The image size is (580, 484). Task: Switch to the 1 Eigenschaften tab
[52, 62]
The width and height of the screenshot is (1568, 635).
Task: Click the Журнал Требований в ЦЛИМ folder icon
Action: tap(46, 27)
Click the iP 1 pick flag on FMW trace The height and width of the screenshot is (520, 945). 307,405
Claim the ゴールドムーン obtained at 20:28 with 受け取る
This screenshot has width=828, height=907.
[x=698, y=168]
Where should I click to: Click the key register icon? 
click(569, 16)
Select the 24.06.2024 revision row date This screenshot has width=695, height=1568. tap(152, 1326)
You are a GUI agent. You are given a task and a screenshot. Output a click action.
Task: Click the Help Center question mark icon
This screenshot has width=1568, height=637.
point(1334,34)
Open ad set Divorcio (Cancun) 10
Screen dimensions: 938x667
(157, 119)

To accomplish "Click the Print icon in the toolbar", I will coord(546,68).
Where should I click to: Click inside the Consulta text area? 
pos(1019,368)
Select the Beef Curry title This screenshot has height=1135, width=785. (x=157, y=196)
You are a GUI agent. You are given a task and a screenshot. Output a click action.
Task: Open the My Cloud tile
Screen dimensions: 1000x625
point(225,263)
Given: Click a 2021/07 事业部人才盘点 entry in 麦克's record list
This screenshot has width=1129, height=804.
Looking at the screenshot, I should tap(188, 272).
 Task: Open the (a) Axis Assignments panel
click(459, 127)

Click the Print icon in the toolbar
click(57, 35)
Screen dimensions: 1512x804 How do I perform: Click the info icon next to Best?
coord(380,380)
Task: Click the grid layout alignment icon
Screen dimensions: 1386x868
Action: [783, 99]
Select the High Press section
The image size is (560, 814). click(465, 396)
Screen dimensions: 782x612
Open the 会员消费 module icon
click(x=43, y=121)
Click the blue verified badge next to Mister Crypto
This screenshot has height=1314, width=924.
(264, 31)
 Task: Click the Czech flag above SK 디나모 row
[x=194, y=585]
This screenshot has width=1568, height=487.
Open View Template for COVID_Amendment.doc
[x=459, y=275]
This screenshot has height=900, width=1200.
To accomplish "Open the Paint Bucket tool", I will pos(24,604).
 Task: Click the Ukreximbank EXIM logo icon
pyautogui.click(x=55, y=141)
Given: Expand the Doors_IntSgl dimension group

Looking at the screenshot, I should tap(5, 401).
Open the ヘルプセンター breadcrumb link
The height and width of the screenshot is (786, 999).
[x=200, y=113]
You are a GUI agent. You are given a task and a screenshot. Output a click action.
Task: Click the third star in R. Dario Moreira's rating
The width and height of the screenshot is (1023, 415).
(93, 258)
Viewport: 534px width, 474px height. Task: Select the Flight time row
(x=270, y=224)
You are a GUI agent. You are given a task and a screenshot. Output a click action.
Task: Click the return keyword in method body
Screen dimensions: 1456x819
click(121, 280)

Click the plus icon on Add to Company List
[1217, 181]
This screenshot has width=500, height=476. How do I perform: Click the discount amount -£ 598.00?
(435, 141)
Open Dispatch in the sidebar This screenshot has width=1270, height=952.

- _Work request_
Would you set down every record again, exactly as it appears above?

- _Answer box_
The image size is (580, 484). Task: Switch to the 1 Eigenschaften tab
[52, 62]
The width and height of the screenshot is (1568, 635).
Task: Click the Журнал Требований в ЦЛИМ folder icon
Action: tap(46, 27)
Click the iP 1 pick flag on FMW trace The height and width of the screenshot is (520, 945). 307,405
Claim the ゴールドムーン obtained at 20:28 with 受け取る
This screenshot has width=828, height=907.
[x=698, y=168]
Where should I click to: Click the key register icon? 
click(569, 16)
Select the 24.06.2024 revision row date This screenshot has width=695, height=1568. tap(152, 1326)
You are a GUI agent. You are given a task and a screenshot. Output a click action.
Task: Click the Help Center question mark icon
This screenshot has width=1568, height=637.
point(1334,34)
Open ad set Divorcio (Cancun) 10
Screen dimensions: 938x667
(157, 119)

To accomplish "Click the Print icon in the toolbar", I will coord(546,68).
Where should I click to: Click inside the Consulta text area? 
pos(1019,368)
Select the Beef Curry title This screenshot has height=1135, width=785. (x=157, y=196)
You are a GUI agent. You are given a task and a screenshot. Output a click action.
Task: Open the My Cloud tile
Screen dimensions: 1000x625
point(225,263)
Given: Click a 2021/07 事业部人才盘点 entry in 麦克's record list
This screenshot has width=1129, height=804.
Looking at the screenshot, I should tap(188, 272).
 Task: Open the (a) Axis Assignments panel
click(459, 127)

Click the Print icon in the toolbar
click(57, 35)
Screen dimensions: 1512x804 How do I perform: Click the info icon next to Best?
coord(380,380)
Task: Click the grid layout alignment icon
Screen dimensions: 1386x868
Action: [783, 99]
Select the High Press section
The image size is (560, 814). click(465, 396)
Screen dimensions: 782x612
Open the 会员消费 module icon
click(x=43, y=121)
Click the blue verified badge next to Mister Crypto
This screenshot has height=1314, width=924.
(264, 31)
 Task: Click the Czech flag above SK 디나모 row
[x=194, y=585]
This screenshot has width=1568, height=487.
Open View Template for COVID_Amendment.doc
[x=459, y=275]
This screenshot has height=900, width=1200.
To accomplish "Open the Paint Bucket tool", I will pos(24,604).
 Task: Click the Ukreximbank EXIM logo icon
pyautogui.click(x=55, y=141)
Given: Expand the Doors_IntSgl dimension group

Looking at the screenshot, I should tap(5, 401).
Open the ヘルプセンター breadcrumb link
The height and width of the screenshot is (786, 999).
[x=200, y=113]
You are a GUI agent. You are given a task and a screenshot. Output a click action.
Task: Click the third star in R. Dario Moreira's rating
The width and height of the screenshot is (1023, 415).
(93, 258)
Viewport: 534px width, 474px height. Task: Select the Flight time row
(x=270, y=224)
You are a GUI agent. You are given a task and a screenshot. Output a click action.
Task: Click the return keyword in method body
Screen dimensions: 1456x819
click(121, 280)

Click the plus icon on Add to Company List
[1217, 181]
This screenshot has width=500, height=476. How do I perform: Click the discount amount -£ 598.00?
(435, 141)
Open Dispatch in the sidebar This screenshot has width=1270, height=952.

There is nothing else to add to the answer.